* _WHAT THE TASK REQUIRES_
Line by line, copy out the entries exactly and leave the pictures behind.

[Collected data entries]
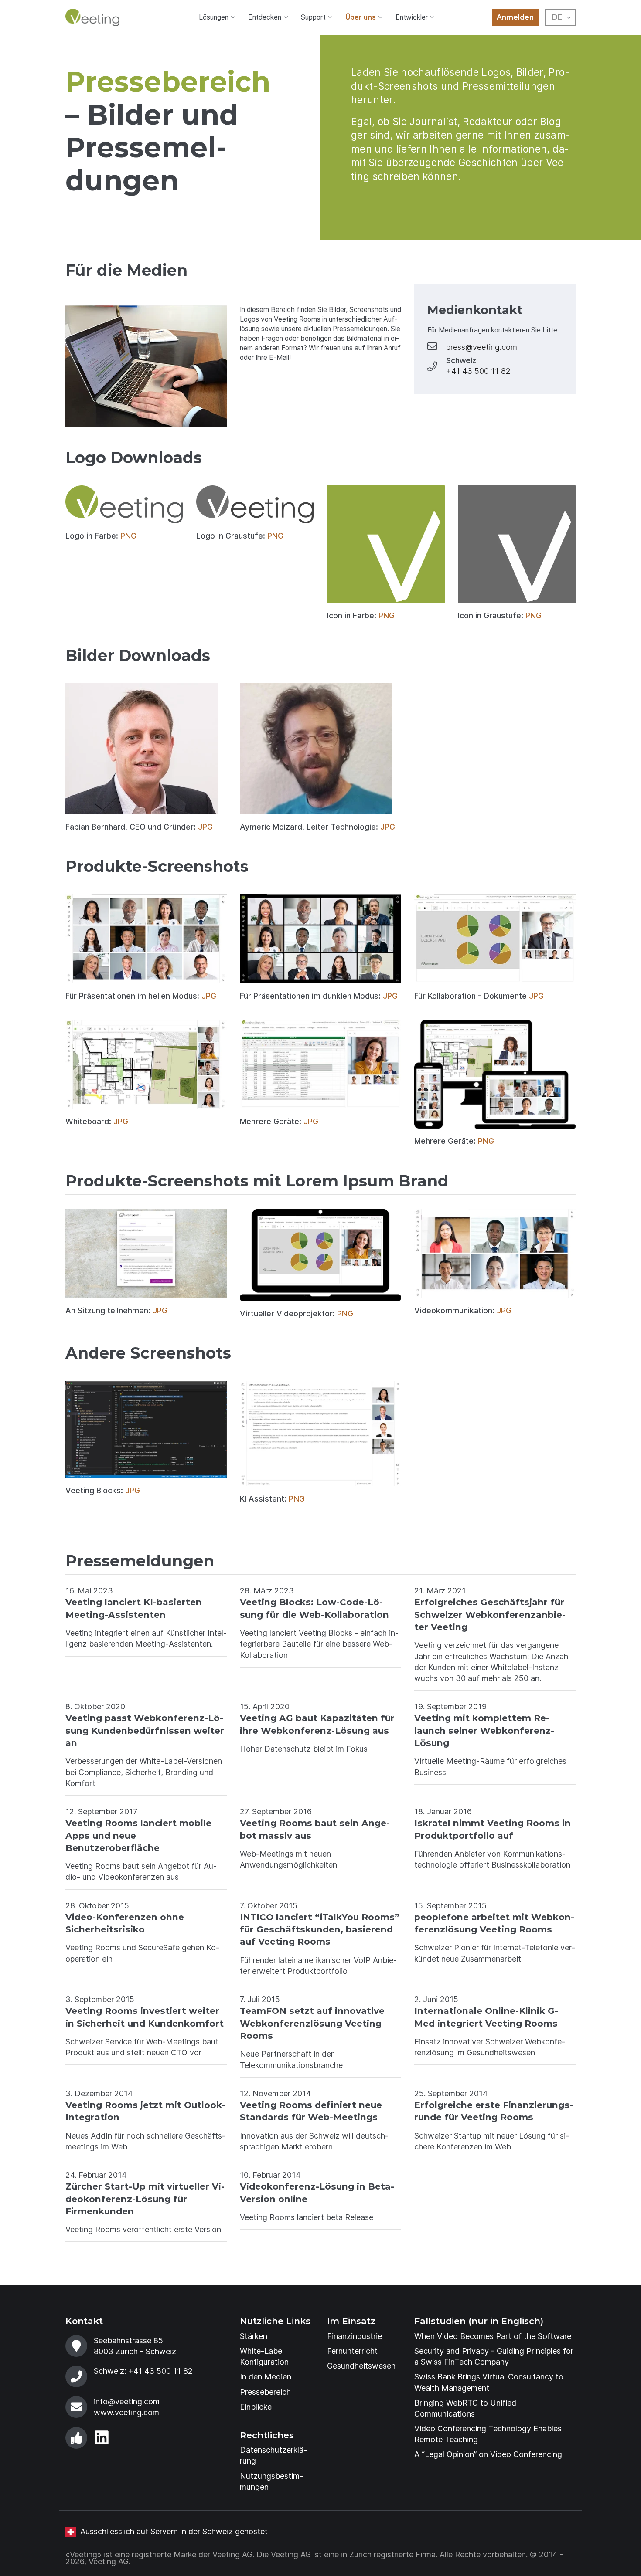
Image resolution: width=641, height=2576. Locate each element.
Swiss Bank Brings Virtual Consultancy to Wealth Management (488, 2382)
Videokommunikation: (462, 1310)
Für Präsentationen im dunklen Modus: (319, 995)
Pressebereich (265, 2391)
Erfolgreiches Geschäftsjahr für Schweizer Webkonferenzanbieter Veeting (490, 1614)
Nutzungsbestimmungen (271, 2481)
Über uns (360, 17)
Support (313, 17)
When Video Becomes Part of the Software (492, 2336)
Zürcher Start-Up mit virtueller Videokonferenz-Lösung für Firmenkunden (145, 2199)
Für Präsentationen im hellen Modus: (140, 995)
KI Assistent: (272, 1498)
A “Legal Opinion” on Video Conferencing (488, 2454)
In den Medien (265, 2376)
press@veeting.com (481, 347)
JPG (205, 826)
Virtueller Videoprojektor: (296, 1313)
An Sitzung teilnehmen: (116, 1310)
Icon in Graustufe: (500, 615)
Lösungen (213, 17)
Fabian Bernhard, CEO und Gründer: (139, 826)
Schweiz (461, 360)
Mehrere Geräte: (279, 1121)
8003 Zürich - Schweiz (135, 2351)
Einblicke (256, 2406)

* _FINISHED TASK_
Image resolution: width=641, height=2576. Locate each element.
Swiss Bank Brings Virtual Consultancy to Wealth Management (488, 2382)
Videokommunikation: (462, 1310)
Für Präsentationen im dunklen Modus: (319, 995)
Pressebereich (265, 2391)
Erfolgreiches Geschäftsjahr für Schweizer Webkonferenzanbieter Veeting (490, 1614)
Nutzungsbestimmungen (271, 2481)
Über uns (360, 17)
Support (313, 17)
When Video Becomes Part of the Software (492, 2336)
Zürcher Start-Up mit virtueller Videokonferenz-Lösung für Firmenkunden (145, 2199)
Für Präsentationen im hellen Modus: (140, 995)
KI Assistent: (272, 1498)
A “Legal Opinion” on Video Conferencing (488, 2454)
In den Medien (265, 2376)
press@veeting.com (481, 347)
JPG (205, 826)
Virtueller Videoprojektor: (296, 1313)
An Sitzung teilnehmen: (116, 1310)
Icon in Graustufe: (500, 615)
Lösungen (213, 17)
Fabian Bernhard, CEO und Gründer: (139, 826)
Schweiz (461, 360)
Mehrere Geräte: (279, 1121)
8003 Zürich - Schweiz (135, 2351)
Einblicke (256, 2406)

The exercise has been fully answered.